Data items
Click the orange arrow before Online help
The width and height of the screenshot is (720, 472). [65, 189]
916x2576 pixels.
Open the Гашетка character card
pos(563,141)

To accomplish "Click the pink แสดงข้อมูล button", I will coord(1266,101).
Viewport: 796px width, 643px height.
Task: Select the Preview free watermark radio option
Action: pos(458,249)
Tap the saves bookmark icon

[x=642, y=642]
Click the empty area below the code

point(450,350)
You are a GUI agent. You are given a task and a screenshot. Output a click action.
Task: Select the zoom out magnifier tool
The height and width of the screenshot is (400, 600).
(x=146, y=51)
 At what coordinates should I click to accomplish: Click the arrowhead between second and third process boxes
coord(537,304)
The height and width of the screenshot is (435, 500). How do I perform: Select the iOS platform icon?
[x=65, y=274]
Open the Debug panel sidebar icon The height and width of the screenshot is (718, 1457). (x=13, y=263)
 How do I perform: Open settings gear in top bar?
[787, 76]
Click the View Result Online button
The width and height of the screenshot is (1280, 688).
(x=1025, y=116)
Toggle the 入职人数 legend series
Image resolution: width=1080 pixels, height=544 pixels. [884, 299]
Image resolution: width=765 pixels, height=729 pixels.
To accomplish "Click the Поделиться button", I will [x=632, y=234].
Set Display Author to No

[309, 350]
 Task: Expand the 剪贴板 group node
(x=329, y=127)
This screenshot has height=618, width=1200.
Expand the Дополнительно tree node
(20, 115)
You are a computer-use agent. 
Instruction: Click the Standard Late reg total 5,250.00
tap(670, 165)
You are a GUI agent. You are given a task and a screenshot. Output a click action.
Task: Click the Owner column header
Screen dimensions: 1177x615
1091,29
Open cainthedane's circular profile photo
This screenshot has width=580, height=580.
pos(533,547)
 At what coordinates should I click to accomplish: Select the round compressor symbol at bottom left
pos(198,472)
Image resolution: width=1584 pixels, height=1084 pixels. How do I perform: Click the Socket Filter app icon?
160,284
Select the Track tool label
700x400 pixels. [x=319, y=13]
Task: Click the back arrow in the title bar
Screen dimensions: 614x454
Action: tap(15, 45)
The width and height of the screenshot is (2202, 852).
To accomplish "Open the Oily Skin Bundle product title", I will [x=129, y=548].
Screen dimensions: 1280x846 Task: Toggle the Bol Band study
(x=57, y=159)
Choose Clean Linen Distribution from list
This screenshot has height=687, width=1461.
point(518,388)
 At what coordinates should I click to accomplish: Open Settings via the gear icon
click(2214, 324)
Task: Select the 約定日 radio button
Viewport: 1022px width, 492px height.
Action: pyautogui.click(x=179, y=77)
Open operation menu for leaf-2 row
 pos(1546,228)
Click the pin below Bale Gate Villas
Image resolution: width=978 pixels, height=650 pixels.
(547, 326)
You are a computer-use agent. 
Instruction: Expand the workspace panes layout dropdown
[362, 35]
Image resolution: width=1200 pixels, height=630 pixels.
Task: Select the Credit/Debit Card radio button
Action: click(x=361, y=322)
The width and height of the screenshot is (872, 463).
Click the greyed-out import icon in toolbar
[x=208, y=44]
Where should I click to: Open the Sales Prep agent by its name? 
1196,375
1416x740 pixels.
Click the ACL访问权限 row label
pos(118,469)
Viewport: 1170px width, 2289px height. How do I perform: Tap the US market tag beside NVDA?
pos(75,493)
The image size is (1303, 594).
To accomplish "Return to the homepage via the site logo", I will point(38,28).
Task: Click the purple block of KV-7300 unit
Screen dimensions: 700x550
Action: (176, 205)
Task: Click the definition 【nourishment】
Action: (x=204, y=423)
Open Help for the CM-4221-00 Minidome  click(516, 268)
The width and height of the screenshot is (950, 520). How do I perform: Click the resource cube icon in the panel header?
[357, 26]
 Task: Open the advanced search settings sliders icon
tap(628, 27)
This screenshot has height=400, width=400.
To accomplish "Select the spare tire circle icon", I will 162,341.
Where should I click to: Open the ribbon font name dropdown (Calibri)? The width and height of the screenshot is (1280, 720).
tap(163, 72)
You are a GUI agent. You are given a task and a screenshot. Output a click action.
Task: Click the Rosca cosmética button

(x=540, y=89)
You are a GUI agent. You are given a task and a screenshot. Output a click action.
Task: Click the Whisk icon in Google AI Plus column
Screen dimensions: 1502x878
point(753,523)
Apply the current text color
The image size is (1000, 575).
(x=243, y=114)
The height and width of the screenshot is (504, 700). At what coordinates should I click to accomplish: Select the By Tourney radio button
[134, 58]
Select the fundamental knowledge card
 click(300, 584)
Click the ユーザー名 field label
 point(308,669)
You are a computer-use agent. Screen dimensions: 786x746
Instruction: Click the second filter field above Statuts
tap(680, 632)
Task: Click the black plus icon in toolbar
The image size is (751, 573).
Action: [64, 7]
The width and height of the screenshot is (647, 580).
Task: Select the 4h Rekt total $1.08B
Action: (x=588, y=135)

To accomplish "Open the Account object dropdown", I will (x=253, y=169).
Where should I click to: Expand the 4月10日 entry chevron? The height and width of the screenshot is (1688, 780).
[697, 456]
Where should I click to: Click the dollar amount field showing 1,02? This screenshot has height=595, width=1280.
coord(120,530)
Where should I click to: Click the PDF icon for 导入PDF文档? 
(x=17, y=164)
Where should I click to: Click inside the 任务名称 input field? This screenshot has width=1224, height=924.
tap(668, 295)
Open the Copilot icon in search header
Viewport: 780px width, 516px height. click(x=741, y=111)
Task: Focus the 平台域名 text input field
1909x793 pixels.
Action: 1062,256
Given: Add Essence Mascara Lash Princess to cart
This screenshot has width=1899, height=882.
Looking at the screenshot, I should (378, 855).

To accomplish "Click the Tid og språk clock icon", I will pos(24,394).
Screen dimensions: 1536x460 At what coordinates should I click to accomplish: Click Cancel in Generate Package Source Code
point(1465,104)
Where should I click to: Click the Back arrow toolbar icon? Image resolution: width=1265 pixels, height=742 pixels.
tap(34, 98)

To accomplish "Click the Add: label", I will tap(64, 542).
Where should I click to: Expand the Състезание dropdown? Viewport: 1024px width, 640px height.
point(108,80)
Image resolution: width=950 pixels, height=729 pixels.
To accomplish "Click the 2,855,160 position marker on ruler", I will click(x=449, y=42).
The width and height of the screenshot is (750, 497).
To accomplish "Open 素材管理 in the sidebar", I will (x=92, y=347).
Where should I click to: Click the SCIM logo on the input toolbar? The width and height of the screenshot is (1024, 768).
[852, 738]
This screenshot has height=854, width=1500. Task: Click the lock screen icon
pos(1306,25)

What to produce | Each line of the data is to be output exactly, with none skipped.

Task solution |
Click the orange arrow before Online help
The width and height of the screenshot is (720, 472). [65, 189]
916x2576 pixels.
Open the Гашетка character card
pos(563,141)

To accomplish "Click the pink แสดงข้อมูล button", I will coord(1266,101).
Viewport: 796px width, 643px height.
Task: Select the Preview free watermark radio option
Action: pos(458,249)
Tap the saves bookmark icon

[x=642, y=642]
Click the empty area below the code

point(450,350)
You are a GUI agent. You are given a task and a screenshot. Output a click action.
Task: Select the zoom out magnifier tool
The height and width of the screenshot is (400, 600).
(x=146, y=51)
 At what coordinates should I click to accomplish: Click the arrowhead between second and third process boxes
coord(537,304)
The height and width of the screenshot is (435, 500). How do I perform: Select the iOS platform icon?
[x=65, y=274]
Open the Debug panel sidebar icon The height and width of the screenshot is (718, 1457). (x=13, y=263)
 How do I perform: Open settings gear in top bar?
[787, 76]
Click the View Result Online button
The width and height of the screenshot is (1280, 688).
(x=1025, y=116)
Toggle the 入职人数 legend series
Image resolution: width=1080 pixels, height=544 pixels. [884, 299]
Image resolution: width=765 pixels, height=729 pixels.
To accomplish "Click the Поделиться button", I will [x=632, y=234].
Set Display Author to No

[309, 350]
 Task: Expand the 剪贴板 group node
(x=329, y=127)
This screenshot has height=618, width=1200.
Expand the Дополнительно tree node
(20, 115)
You are a computer-use agent. 
Instruction: Click the Standard Late reg total 5,250.00
tap(670, 165)
You are a GUI agent. You are given a task and a screenshot. Output a click action.
Task: Click the Owner column header
Screen dimensions: 1177x615
1091,29
Open cainthedane's circular profile photo
This screenshot has width=580, height=580.
pos(533,547)
 At what coordinates should I click to accomplish: Select the round compressor symbol at bottom left
pos(198,472)
Image resolution: width=1584 pixels, height=1084 pixels. How do I perform: Click the Socket Filter app icon?
160,284
Select the Track tool label
700x400 pixels. [x=319, y=13]
Task: Click the back arrow in the title bar
Screen dimensions: 614x454
Action: tap(15, 45)
The width and height of the screenshot is (2202, 852).
To accomplish "Open the Oily Skin Bundle product title", I will [x=129, y=548].
Screen dimensions: 1280x846 Task: Toggle the Bol Band study
(x=57, y=159)
Choose Clean Linen Distribution from list
This screenshot has height=687, width=1461.
point(518,388)
 At what coordinates should I click to accomplish: Open Settings via the gear icon
click(2214, 324)
Task: Select the 約定日 radio button
Viewport: 1022px width, 492px height.
Action: pyautogui.click(x=179, y=77)
Open operation menu for leaf-2 row
 pos(1546,228)
Click the pin below Bale Gate Villas
Image resolution: width=978 pixels, height=650 pixels.
(547, 326)
You are a computer-use agent. 
Instruction: Expand the workspace panes layout dropdown
[362, 35]
Image resolution: width=1200 pixels, height=630 pixels.
Task: Select the Credit/Debit Card radio button
Action: click(x=361, y=322)
The width and height of the screenshot is (872, 463).
Click the greyed-out import icon in toolbar
[x=208, y=44]
Where should I click to: Open the Sales Prep agent by its name? 
1196,375
1416x740 pixels.
Click the ACL访问权限 row label
pos(118,469)
Viewport: 1170px width, 2289px height. How do I perform: Tap the US market tag beside NVDA?
pos(75,493)
The image size is (1303, 594).
To accomplish "Return to the homepage via the site logo", I will point(38,28).
Task: Click the purple block of KV-7300 unit
Screen dimensions: 700x550
Action: (176, 205)
Task: Click the definition 【nourishment】
Action: (x=204, y=423)
Open Help for the CM-4221-00 Minidome  click(516, 268)
The width and height of the screenshot is (950, 520). How do I perform: Click the resource cube icon in the panel header?
[357, 26]
 Task: Open the advanced search settings sliders icon
tap(628, 27)
This screenshot has height=400, width=400.
To accomplish "Select the spare tire circle icon", I will 162,341.
Where should I click to: Open the ribbon font name dropdown (Calibri)? The width and height of the screenshot is (1280, 720).
tap(163, 72)
You are a GUI agent. You are given a task and a screenshot. Output a click action.
Task: Click the Rosca cosmética button

(x=540, y=89)
You are a GUI agent. You are given a task and a screenshot. Output a click action.
Task: Click the Whisk icon in Google AI Plus column
Screen dimensions: 1502x878
point(753,523)
Apply the current text color
The image size is (1000, 575).
(x=243, y=114)
The height and width of the screenshot is (504, 700). At what coordinates should I click to accomplish: Select the By Tourney radio button
[134, 58]
Select the fundamental knowledge card
 click(300, 584)
Click the ユーザー名 field label
 point(308,669)
You are a computer-use agent. Screen dimensions: 786x746
Instruction: Click the second filter field above Statuts
tap(680, 632)
Task: Click the black plus icon in toolbar
The image size is (751, 573).
Action: [64, 7]
The width and height of the screenshot is (647, 580).
Task: Select the 4h Rekt total $1.08B
Action: (x=588, y=135)

To accomplish "Open the Account object dropdown", I will (x=253, y=169).
Where should I click to: Expand the 4月10日 entry chevron? The height and width of the screenshot is (1688, 780).
[697, 456]
Where should I click to: Click the dollar amount field showing 1,02? This screenshot has height=595, width=1280.
coord(120,530)
Where should I click to: Click the PDF icon for 导入PDF文档? 
(x=17, y=164)
Where should I click to: Click inside the 任务名称 input field? This screenshot has width=1224, height=924.
tap(668, 295)
Open the Copilot icon in search header
Viewport: 780px width, 516px height. click(x=741, y=111)
Task: Focus the 平台域名 text input field
1909x793 pixels.
Action: 1062,256
Given: Add Essence Mascara Lash Princess to cart
This screenshot has width=1899, height=882.
Looking at the screenshot, I should (378, 855).

To accomplish "Click the Tid og språk clock icon", I will pos(24,394).
Screen dimensions: 1536x460 At what coordinates should I click to accomplish: Click Cancel in Generate Package Source Code
point(1465,104)
Where should I click to: Click the Back arrow toolbar icon? Image resolution: width=1265 pixels, height=742 pixels.
tap(34, 98)

To accomplish "Click the Add: label", I will tap(64, 542).
Where should I click to: Expand the Състезание dropdown? Viewport: 1024px width, 640px height.
point(108,80)
Image resolution: width=950 pixels, height=729 pixels.
To accomplish "Click the 2,855,160 position marker on ruler", I will click(x=449, y=42).
The width and height of the screenshot is (750, 497).
To accomplish "Open 素材管理 in the sidebar", I will (x=92, y=347).
Where should I click to: Click the SCIM logo on the input toolbar? The width and height of the screenshot is (1024, 768).
[852, 738]
This screenshot has height=854, width=1500. Task: Click the lock screen icon
pos(1306,25)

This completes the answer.